■ What is expected
Edit the entries below so that every occurrence of "The image size is" reads "The screenshot size is" instead, and leave everything else unchanged.

>> Start Dataset entries

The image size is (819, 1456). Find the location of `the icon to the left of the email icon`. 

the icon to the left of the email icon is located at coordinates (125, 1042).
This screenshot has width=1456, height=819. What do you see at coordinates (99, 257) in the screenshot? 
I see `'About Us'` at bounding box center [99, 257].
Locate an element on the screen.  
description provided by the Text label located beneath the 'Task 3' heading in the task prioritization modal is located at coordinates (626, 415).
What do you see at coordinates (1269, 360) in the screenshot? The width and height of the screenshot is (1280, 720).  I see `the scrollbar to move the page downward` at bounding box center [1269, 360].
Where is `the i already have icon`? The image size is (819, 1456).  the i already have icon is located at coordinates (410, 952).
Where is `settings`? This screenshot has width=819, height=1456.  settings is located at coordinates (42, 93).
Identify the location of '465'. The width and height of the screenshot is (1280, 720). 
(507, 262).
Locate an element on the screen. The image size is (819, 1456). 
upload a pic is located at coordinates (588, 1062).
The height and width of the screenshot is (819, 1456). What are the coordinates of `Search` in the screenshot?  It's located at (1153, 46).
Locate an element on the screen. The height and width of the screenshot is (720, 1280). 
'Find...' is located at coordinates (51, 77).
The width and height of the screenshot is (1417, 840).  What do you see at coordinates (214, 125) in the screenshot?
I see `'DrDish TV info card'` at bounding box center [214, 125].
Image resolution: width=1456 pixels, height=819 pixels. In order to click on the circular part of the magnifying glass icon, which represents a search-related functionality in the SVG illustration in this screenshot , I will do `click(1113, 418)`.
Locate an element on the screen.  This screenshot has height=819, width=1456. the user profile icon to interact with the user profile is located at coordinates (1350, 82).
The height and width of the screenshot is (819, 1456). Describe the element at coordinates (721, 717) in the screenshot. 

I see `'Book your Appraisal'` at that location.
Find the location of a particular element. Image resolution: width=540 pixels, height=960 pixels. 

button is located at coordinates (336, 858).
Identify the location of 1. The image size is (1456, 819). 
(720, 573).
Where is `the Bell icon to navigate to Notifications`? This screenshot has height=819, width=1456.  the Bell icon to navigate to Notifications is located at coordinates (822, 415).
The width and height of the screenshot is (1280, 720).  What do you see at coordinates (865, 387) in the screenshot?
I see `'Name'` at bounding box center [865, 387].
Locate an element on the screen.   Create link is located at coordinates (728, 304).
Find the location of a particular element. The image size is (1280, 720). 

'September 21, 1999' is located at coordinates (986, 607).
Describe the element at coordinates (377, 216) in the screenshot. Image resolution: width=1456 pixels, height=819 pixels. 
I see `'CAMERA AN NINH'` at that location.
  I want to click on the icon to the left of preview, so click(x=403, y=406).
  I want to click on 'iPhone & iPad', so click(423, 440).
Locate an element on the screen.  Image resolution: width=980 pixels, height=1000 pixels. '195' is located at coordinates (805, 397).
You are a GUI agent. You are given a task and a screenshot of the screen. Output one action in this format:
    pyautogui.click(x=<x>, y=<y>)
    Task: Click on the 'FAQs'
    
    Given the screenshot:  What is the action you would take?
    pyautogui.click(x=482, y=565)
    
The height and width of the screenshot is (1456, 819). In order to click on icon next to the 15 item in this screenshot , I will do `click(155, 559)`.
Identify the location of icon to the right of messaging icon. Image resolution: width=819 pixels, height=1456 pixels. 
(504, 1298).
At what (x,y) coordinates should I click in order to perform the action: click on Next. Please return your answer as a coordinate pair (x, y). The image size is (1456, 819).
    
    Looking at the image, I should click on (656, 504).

>> End Dataset entries

■ Task solution
The screenshot size is (819, 1456). Find the location of `the icon to the left of the email icon`. 

the icon to the left of the email icon is located at coordinates (125, 1042).
This screenshot has width=1456, height=819. What do you see at coordinates (99, 257) in the screenshot? 
I see `'About Us'` at bounding box center [99, 257].
Locate an element on the screen.  
description provided by the Text label located beneath the 'Task 3' heading in the task prioritization modal is located at coordinates (626, 415).
What do you see at coordinates (1269, 360) in the screenshot? The width and height of the screenshot is (1280, 720).  I see `the scrollbar to move the page downward` at bounding box center [1269, 360].
Where is `the i already have icon`? The screenshot size is (819, 1456).  the i already have icon is located at coordinates (410, 952).
Where is `settings`? This screenshot has width=819, height=1456.  settings is located at coordinates (42, 93).
Identify the location of '465'. The width and height of the screenshot is (1280, 720). 
(507, 262).
Locate an element on the screen. The screenshot size is (819, 1456). 
upload a pic is located at coordinates (588, 1062).
The height and width of the screenshot is (819, 1456). What are the coordinates of `Search` in the screenshot?  It's located at (1153, 46).
Locate an element on the screen. The height and width of the screenshot is (720, 1280). 
'Find...' is located at coordinates (51, 77).
The width and height of the screenshot is (1417, 840).  What do you see at coordinates (214, 125) in the screenshot?
I see `'DrDish TV info card'` at bounding box center [214, 125].
Image resolution: width=1456 pixels, height=819 pixels. In order to click on the circular part of the magnifying glass icon, which represents a search-related functionality in the SVG illustration in this screenshot , I will do `click(1113, 418)`.
Locate an element on the screen.  This screenshot has height=819, width=1456. the user profile icon to interact with the user profile is located at coordinates (1350, 82).
The height and width of the screenshot is (819, 1456). Describe the element at coordinates (721, 717) in the screenshot. 

I see `'Book your Appraisal'` at that location.
Find the location of a particular element. Image resolution: width=540 pixels, height=960 pixels. 

button is located at coordinates (336, 858).
Identify the location of 1. The screenshot size is (1456, 819). 
(720, 573).
Where is `the Bell icon to navigate to Notifications`? This screenshot has height=819, width=1456.  the Bell icon to navigate to Notifications is located at coordinates (822, 415).
The width and height of the screenshot is (1280, 720).  What do you see at coordinates (865, 387) in the screenshot?
I see `'Name'` at bounding box center [865, 387].
Locate an element on the screen.   Create link is located at coordinates (728, 304).
Find the location of a particular element. The screenshot size is (1280, 720). 

'September 21, 1999' is located at coordinates (986, 607).
Describe the element at coordinates (377, 216) in the screenshot. Image resolution: width=1456 pixels, height=819 pixels. 
I see `'CAMERA AN NINH'` at that location.
  I want to click on the icon to the left of preview, so click(x=403, y=406).
  I want to click on 'iPhone & iPad', so click(423, 440).
Locate an element on the screen.  Image resolution: width=980 pixels, height=1000 pixels. '195' is located at coordinates (805, 397).
You are a GUI agent. You are given a task and a screenshot of the screen. Output one action in this format:
    pyautogui.click(x=<x>, y=<y>)
    Task: Click on the 'FAQs'
    
    Given the screenshot:  What is the action you would take?
    pyautogui.click(x=482, y=565)
    
The height and width of the screenshot is (1456, 819). In order to click on icon next to the 15 item in this screenshot , I will do `click(155, 559)`.
Identify the location of icon to the right of messaging icon. Image resolution: width=819 pixels, height=1456 pixels. 
(504, 1298).
At what (x,y) coordinates should I click in order to perform the action: click on Next. Please return your answer as a coordinate pair (x, y). The screenshot size is (1456, 819).
    
    Looking at the image, I should click on (656, 504).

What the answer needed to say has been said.